# Description of the task:
Arrange the lines as a numbered list, beginning at the line that contains "You are a GUI" and stopping after the line that contains "pos(1071,884)". Include no other lines, drop blank lines, and leave the pictures out.

:: Task input ::

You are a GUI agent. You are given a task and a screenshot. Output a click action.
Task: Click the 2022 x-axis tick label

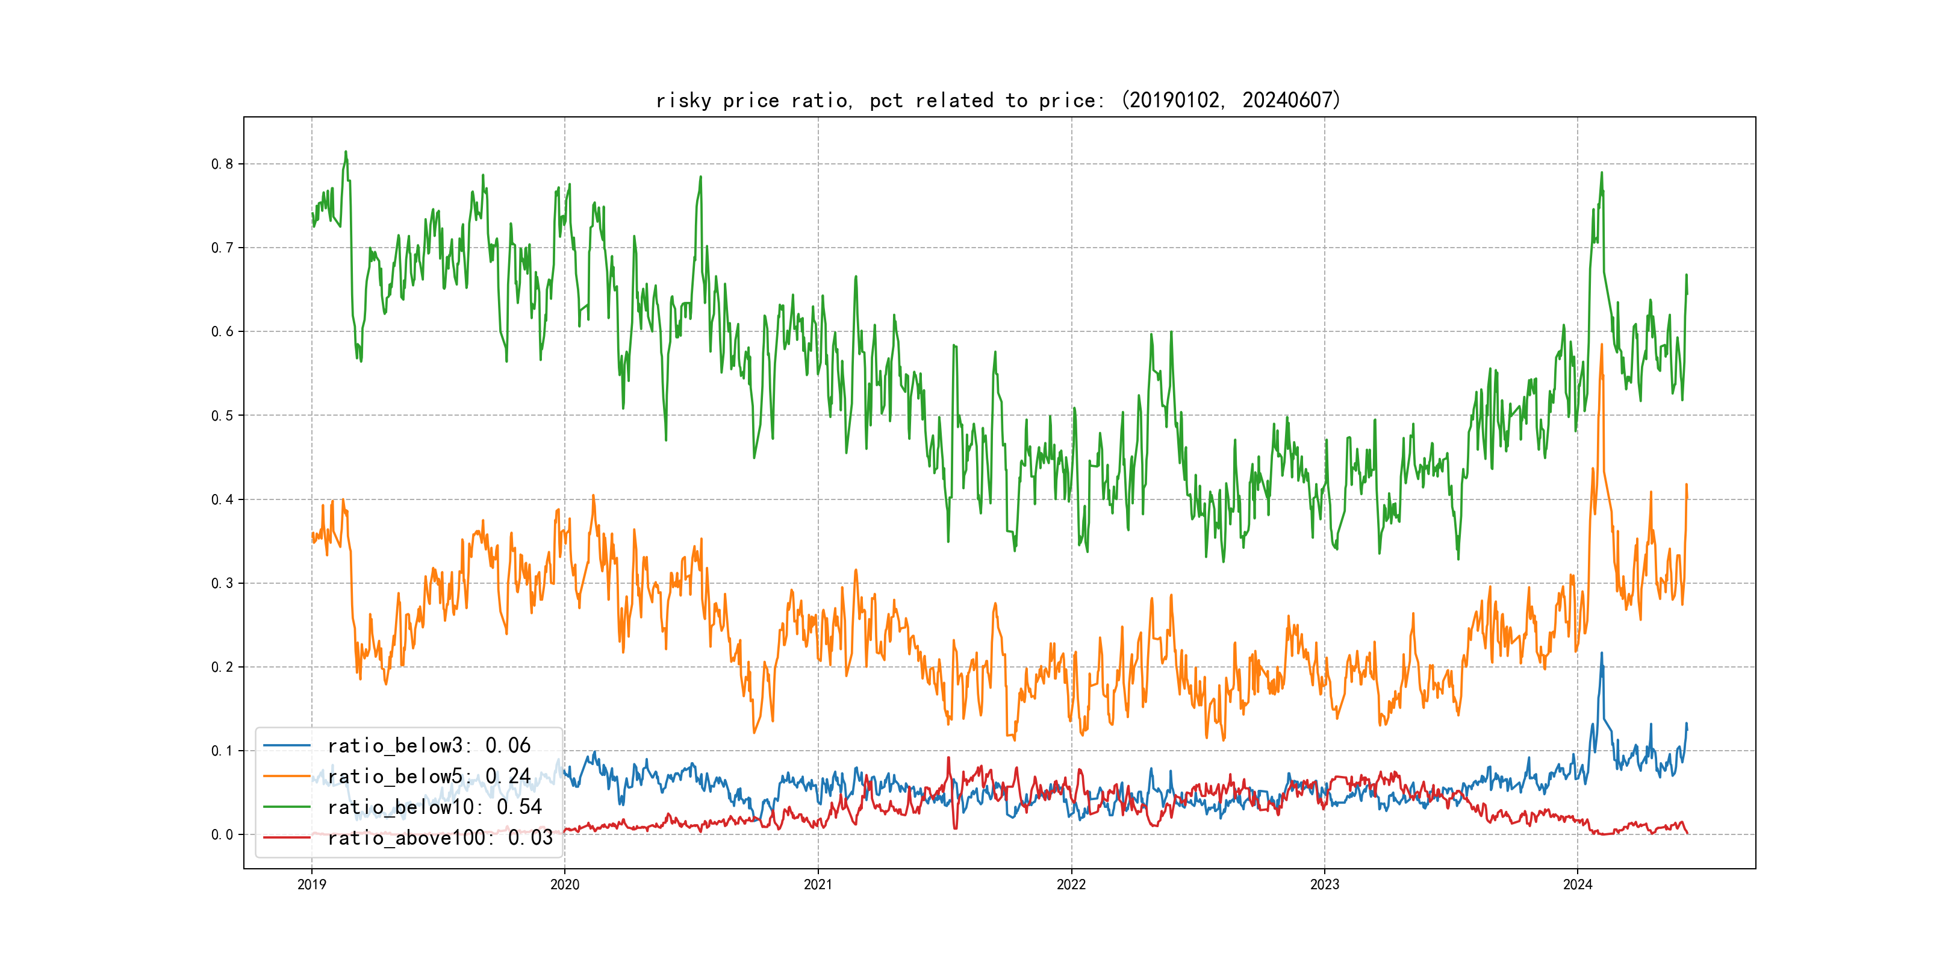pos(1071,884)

:::
:: Task input ::

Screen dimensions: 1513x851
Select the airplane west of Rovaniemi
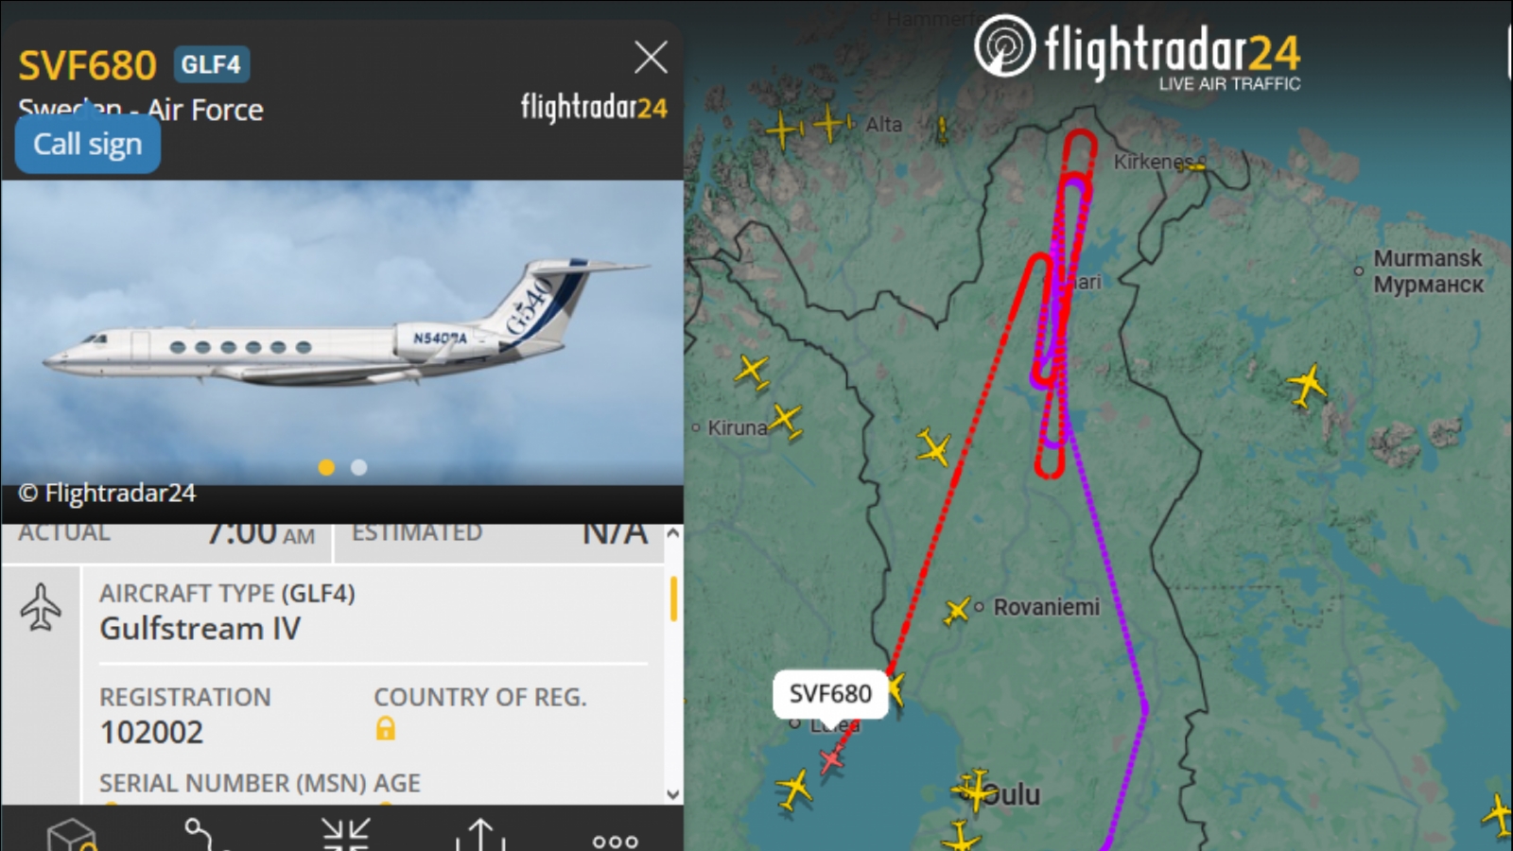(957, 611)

:::

# Solution to the problem:
1. You are a GUI agent. You are given a task and a screenshot. Output a click action.
2. Task: Click the 2022 x-axis tick label
3. pos(1071,884)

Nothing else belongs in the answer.